I am trying to shade a surface with a sequence of colors to achieve certain visual effects. One effect is a gradient from one color to another. Assume I have a lookup texture with a black and a white texel. I apply the colors to the whole surface by selecting [0,1] of the color sequence. Linear interpolation creates a nice gradient. Now I want to repeat that sequence. Intuitively I would like to use a range of [0,2] and the gradient should be drawn twice along the surface.
But that creates a hard edge in the middle because each gradient takes up 50% of the surface. (a general issue, not GL specific) I could squeeze in a "hidden" texel and use some additional space to interpolate between the last and first color of the sequence. But then the scaling becomes ugly. A sequence applied to [0,1] along the surface would be slightly more than twice as long as each of the repeated sequences applied to [0,2].
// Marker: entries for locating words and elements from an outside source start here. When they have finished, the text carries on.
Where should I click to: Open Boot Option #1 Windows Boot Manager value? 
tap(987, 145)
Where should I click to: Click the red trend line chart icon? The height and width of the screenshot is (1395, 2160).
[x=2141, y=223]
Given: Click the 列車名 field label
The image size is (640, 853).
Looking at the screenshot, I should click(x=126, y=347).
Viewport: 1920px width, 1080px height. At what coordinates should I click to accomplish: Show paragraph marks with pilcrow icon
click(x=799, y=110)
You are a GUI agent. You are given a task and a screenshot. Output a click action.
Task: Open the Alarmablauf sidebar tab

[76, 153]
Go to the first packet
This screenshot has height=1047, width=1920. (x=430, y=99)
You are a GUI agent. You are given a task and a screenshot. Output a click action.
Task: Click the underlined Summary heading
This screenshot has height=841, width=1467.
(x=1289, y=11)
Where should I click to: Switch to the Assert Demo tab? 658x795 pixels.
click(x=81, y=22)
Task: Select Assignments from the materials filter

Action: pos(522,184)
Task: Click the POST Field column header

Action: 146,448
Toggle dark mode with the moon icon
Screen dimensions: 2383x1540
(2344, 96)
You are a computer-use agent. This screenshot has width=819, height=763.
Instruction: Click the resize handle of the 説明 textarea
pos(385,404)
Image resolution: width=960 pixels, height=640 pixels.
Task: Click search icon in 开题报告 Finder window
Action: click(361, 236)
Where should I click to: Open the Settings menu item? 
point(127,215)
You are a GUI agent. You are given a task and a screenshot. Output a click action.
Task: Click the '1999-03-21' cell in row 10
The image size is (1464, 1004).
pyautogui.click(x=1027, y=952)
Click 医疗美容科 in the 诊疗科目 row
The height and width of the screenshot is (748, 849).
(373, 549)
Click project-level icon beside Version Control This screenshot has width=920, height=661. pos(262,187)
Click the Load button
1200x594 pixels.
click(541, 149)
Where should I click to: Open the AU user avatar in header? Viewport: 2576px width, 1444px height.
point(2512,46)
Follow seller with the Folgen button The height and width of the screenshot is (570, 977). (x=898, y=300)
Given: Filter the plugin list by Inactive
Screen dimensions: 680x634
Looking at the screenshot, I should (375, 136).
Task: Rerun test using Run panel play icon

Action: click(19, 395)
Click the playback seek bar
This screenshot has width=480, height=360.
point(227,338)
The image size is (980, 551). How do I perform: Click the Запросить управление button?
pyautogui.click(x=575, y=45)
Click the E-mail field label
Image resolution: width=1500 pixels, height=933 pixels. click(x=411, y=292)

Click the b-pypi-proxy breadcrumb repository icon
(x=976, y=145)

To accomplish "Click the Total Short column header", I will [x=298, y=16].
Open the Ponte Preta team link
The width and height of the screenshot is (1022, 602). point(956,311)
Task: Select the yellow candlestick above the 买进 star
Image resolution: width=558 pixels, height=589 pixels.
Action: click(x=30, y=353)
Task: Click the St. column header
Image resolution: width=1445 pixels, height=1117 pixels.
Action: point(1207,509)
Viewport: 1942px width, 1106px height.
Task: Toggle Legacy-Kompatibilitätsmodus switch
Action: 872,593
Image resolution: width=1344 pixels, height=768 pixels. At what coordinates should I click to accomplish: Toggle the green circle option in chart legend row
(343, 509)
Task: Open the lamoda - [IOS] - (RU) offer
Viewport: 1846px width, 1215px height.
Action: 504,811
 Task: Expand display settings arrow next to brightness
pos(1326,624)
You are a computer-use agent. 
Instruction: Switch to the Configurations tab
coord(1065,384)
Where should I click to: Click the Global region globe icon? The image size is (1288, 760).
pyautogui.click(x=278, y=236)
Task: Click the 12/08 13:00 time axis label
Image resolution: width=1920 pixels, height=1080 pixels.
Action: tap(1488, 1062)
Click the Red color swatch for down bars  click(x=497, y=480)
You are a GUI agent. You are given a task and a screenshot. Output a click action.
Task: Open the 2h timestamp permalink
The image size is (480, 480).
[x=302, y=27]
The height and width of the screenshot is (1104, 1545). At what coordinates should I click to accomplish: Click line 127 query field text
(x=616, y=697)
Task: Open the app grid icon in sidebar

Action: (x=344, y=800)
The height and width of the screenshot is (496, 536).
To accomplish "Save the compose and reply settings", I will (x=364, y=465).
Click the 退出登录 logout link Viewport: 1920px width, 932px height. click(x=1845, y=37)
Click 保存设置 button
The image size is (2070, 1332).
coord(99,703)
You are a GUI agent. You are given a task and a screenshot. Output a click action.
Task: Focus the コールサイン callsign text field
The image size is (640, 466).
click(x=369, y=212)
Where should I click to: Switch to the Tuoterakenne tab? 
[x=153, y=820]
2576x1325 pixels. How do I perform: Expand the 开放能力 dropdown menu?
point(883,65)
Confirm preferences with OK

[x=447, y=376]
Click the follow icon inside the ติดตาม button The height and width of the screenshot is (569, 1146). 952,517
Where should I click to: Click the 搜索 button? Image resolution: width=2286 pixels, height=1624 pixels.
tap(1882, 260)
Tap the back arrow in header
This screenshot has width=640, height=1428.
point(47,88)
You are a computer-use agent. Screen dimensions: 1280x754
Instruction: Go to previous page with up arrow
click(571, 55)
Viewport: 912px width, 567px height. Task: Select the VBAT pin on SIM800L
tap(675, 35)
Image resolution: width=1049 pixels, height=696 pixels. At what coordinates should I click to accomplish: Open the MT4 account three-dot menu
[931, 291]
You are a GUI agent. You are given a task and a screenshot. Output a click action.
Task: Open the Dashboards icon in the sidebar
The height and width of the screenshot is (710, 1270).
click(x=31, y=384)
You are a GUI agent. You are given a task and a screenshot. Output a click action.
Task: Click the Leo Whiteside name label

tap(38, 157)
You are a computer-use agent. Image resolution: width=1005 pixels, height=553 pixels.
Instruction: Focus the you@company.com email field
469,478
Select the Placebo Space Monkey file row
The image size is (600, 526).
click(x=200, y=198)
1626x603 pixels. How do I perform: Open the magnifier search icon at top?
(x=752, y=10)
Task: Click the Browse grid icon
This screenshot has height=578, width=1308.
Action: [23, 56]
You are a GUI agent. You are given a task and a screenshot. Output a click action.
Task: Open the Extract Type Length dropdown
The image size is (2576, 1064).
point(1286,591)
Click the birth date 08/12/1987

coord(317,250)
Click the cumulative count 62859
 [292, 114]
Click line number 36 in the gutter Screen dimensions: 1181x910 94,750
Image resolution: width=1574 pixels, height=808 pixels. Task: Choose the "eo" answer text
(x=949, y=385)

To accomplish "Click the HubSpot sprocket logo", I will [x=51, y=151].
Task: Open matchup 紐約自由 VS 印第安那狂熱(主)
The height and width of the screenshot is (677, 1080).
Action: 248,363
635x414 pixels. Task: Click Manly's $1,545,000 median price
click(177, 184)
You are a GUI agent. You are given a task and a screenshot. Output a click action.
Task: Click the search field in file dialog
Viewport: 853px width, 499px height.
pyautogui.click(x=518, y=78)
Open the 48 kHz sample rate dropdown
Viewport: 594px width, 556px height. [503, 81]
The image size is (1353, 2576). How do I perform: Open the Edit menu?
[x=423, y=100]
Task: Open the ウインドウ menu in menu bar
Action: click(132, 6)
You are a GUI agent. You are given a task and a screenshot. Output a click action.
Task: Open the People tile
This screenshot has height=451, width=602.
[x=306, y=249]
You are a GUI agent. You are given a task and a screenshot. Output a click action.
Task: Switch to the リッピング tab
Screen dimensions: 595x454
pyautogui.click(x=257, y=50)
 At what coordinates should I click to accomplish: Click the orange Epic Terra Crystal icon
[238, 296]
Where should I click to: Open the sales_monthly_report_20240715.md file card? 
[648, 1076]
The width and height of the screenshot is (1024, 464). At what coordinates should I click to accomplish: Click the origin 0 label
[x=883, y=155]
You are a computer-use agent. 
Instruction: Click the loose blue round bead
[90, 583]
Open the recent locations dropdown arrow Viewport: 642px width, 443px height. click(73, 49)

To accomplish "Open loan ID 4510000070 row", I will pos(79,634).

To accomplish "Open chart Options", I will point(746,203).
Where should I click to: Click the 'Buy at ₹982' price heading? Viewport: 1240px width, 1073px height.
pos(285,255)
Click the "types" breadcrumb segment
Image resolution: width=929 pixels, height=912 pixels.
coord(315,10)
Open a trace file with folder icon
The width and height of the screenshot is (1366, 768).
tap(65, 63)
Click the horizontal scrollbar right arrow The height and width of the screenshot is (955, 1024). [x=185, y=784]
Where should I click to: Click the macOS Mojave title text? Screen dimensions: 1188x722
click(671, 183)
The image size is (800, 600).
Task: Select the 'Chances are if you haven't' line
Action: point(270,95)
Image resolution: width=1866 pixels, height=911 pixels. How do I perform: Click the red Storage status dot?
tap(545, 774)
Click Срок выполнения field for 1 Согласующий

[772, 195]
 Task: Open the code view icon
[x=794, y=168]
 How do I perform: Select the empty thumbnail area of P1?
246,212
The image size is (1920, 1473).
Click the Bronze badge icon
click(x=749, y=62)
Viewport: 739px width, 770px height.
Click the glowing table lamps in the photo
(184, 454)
Another effect is a repeated pattern to create stripes. There I do not need additional space between repeated sequences. E.g. a surface with b,w,b,w stripe shading would be broken if I squeeze anything between the first and second b,w sequence.
If I repeat b,w to b,w,b,w I get working stripes with NN but the hard edge in the middle for gradients. If I repeat b,w,b to b,w,b,b,w,b it works with linear ip but NN messes up the size of the stripes.
So it looks like I have to make sure that a color sequence starts and ends with the same color, if i want a smooth repetition. And I have to switch interpolation behaviour (call GL or manually interpolate in shader) if I want to create distinguishable stripes instead of gradients?
Can somebody wrap their head around all that and tell me if i am on the right track or missing something. Feeling a bit in the dark right now.